France, 2002, 132 minutes, Colour.
Ulrich Tukur, Mathieu Kassovitz, Michel Duchaussoy, Marcel Iures.
Directed by Costa- Gavras.
Amen is the title of the film by Greek director Costa- Gavras. Costa- Gavras made his name in cinema with an impressive range of films on political issues. His drama about the rule of the Greek generals, Z (He Lives), won the Oscar for Best Foreign Language Film of 1969 and was greeted the world over as showing how a film could offer insights into social struggles. Other films from the seventies include The Confession and State of Siege. His 1982 drama about oppression by the Pinochet regime in Chile, Missing, starred Jack Lemmon and Sissy Spacek and was also Oscar-nominated.
His intention in making Amen was to contribute to the continuing discussions about the role of the Catholic Church in defending the rights of the Jews, especially in Nazi Germany and during World War II. The controversies, which are frequently discussed in the Catholic media, centre on Pope Pius XII with arguments about his seeming public inaction and his and the Church's assisting Jews behind the scenes.
Because the focus on Pius XII has been persistent, Costa- Gavras's film is still timely. What has annoyed many commentators is that Amen is a film version of Rolf Hochhuth's play, The Deputy, performed first in the 1960s. At the time, critics were strong in declaring that Hochhuth had taken a biased stand against Pius XII and that his fictional and weakly-researched treatment of the serious issues was offensive. This has been the presumption of critics of the film who were quick to denounce it earlier in 2002, especially when it was screened in competition at the Berlin Film Festival and then given general release in France. Particular criticism was made of the advertising campaign (which is not the same as the film itself) for its logo of a cross combined with a swastika. The French Bishops condemned the advertisements.
But what of the film itself? A number of elements need to be taken into consideration. As a film, Amen will not draw the crowds. Many critics were harsh on it in Berlin, including some Catholic reviewers, because its style is a throwback to the 60s. It was considered 'old-fashioned' and lacking in dramatic impact. Another difficulty is that it is one of a number of films made these days with funding from all over the European Union where the producers decide that the film is to be made in English as the most widely understood language. The result is a screenplay that sometimes sounds archaic in its expressions. And, with a cast from different countries, the English accents vary considerably. Both these elements can alienate audiences.
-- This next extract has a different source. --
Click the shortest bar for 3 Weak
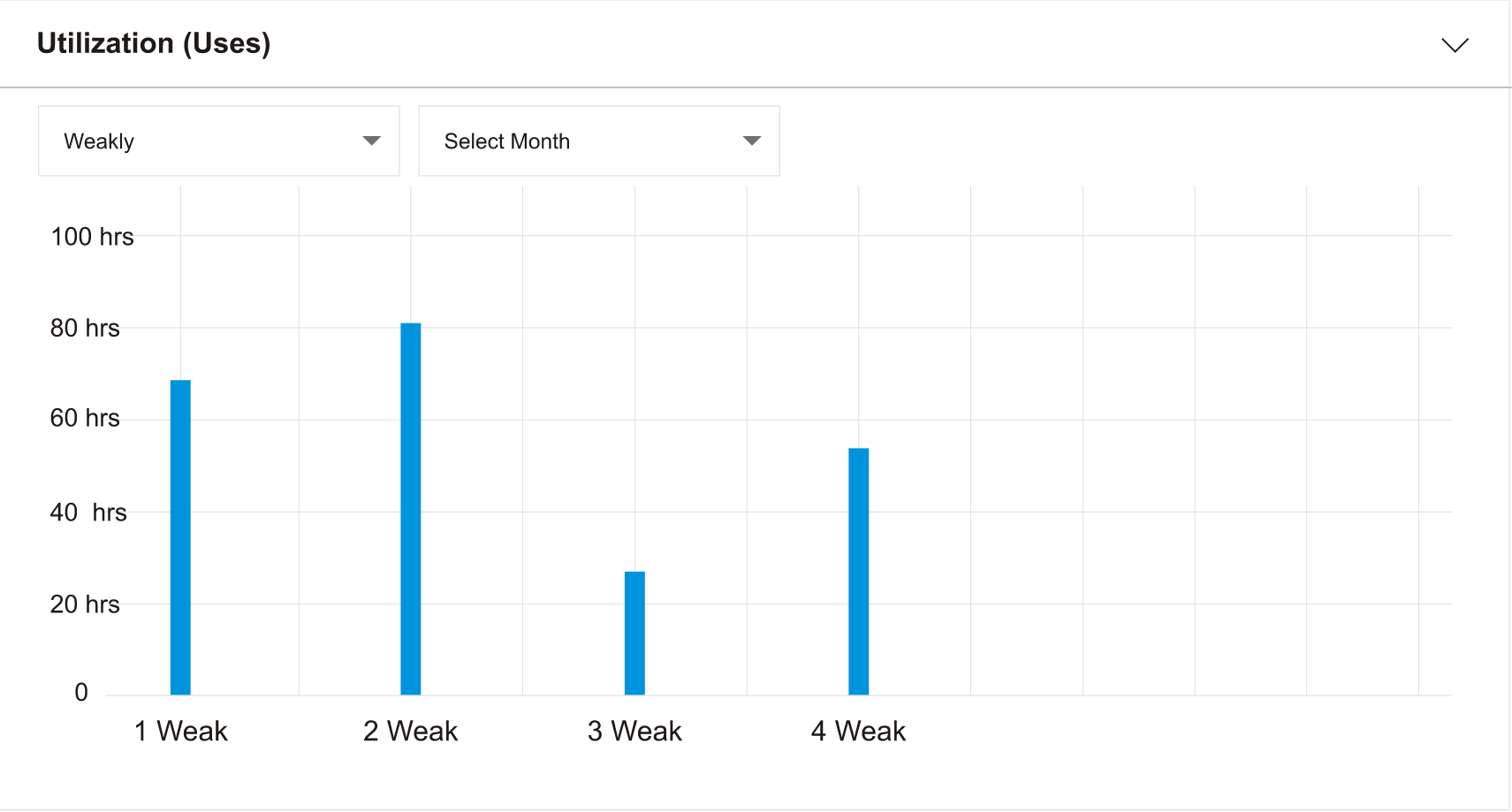1512x812 pixels. (634, 633)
As regards the content of the film, Costa- Gavras has modified Hochuth's attack on Pius XII. The central criticism is still there but Pius XII is not isolated from other church and civic leaders of those times. The film indicates that German Protestant leaders were slow to believe information coming out of the concentration camps. The Papal Nuncio in Berlin wanted proof of the claims of genocide, suspicious that the revelations were being made up by a member of the Nazi party who had been involved in developing the gas chambers' technology. Church people feared that the claims were a set-up. Swedish diplomats and US diplomats in Italy and the Vatican are also shown as holding back. Pius XII opts not to denounce the atrocities in his Christmas message of 1943, believing that he is saving others, especially Church officials and ordinary people, from harsh Nazi reprisals.
This has been the stuff of controversy now for more than fifty years.
Where the film is worth seeing is in its portrayal of the German scientist who comes to realise what cruelty is being perpetrated against the Jews and who tries, generally in vain, to make his message known so that the killing will be stopped. Also forceful is the fictional character of a young Roman Jesuit who works in the Papal Nuncio in Berlin and uses his family connections in the Vatican to try to persuade the Pope and the Curia of what is going on and for the Pope to speak out.
The final ironies of the plot reflect some of the injustices concerning Nazi personnel after the war. The decent whistleblower is condemned as a war criminal. The Jesuit opts to identify with the Jews and be executed in the camp with them. The commandant does a deal with a church official to escape to Argentina.
The study of history is not always comforting and the sins of the past, as Pope John Paul II has constantly reminded us, have to be acknowledged, confessed and reparation made. While the controversy about Pius XII and what he did and did not do will continue to be debated, Amen is not an attack on the Church as such, but a drama that is critical with the luxury of hindsight.